具体的には、鼻の穴から「通気管」という細い管を入れ、シュッと空気を送り込みます。処置自体は数秒で終わる簡単なものですが、ここで「がっこう」という合言葉が登場します。
謎の合言葉「がっこう」の秘密
では、いよいよ本題です。なぜ「がっこう」なのでしょうか?
実は、「がっこう」と発音すると、口の奥にある軟口蓋(なんこうがい)という部分が持ち上がり、耳管の入り口が瞬間的に開くのです。

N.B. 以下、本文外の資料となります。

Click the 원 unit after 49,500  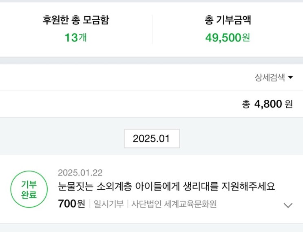(246, 38)
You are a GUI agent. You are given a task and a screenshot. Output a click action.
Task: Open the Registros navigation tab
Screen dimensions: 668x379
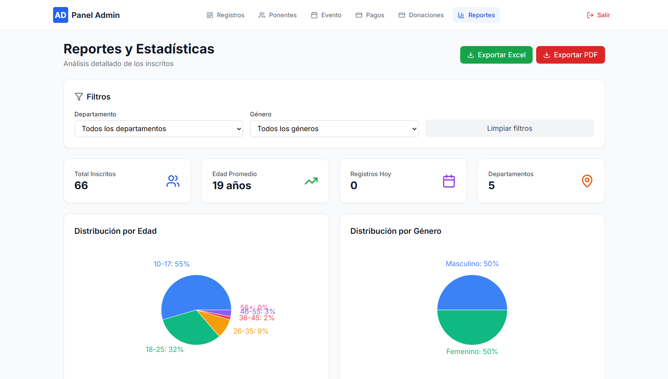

耳管は普段は閉じていますが、物を飲み込んだり、あくびをしたりすると一瞬だけ開きます。耳管通気療法は、この耳管が開くタイミングを狙って空気を送り込む必要があります。
そこで、患者さんに「がっこう」と言ってもらうのです。「がっ」で軟口蓋が上がり、「こう」で耳管が開く。この絶妙なタイミングで空気を送り込むことで、効果的に中耳へ空気を届けることができるのです。

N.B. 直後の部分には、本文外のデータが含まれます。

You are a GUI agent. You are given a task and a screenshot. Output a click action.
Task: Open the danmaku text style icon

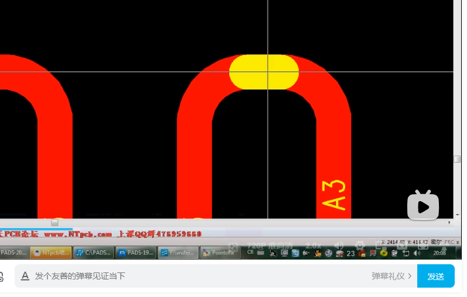(25, 276)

ちなみに、「ごっくん」と唾を飲み込む動作でも同じように耳管が開くため、「ごっくんしてね」と促されることもあります。お子さんの場合は、タイミングを合わせやすい「がっこう」という言葉がよく使われるようです。発音が似ている「学校」とかけて、お子さんが治療を面白がって協力しやすくなるというメリットもあるのかもしれませんね。
まとめ
耳鼻科で聞こえる不思議な合言葉「がっこう」には、治療をスムーズに進めるための医学的な根拠がちゃんとあったのです。

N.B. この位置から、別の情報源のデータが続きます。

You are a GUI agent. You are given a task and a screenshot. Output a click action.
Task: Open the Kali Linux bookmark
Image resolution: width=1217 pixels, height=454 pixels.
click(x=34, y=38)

滲出性中耳炎は、根気強い通院が必要になることもありますが、聞こえの発達に影響を与えることもあるため、しっかりと治療することが大切です。もし、お子さんが耳管通気療法を受けることになったら、ぜひ「『がっこう』って言うと耳の通りが良くなるんだって!」と教えてあげてください。治療の意味が分かれば、きっとお子さんも安心して頑張れるはずです。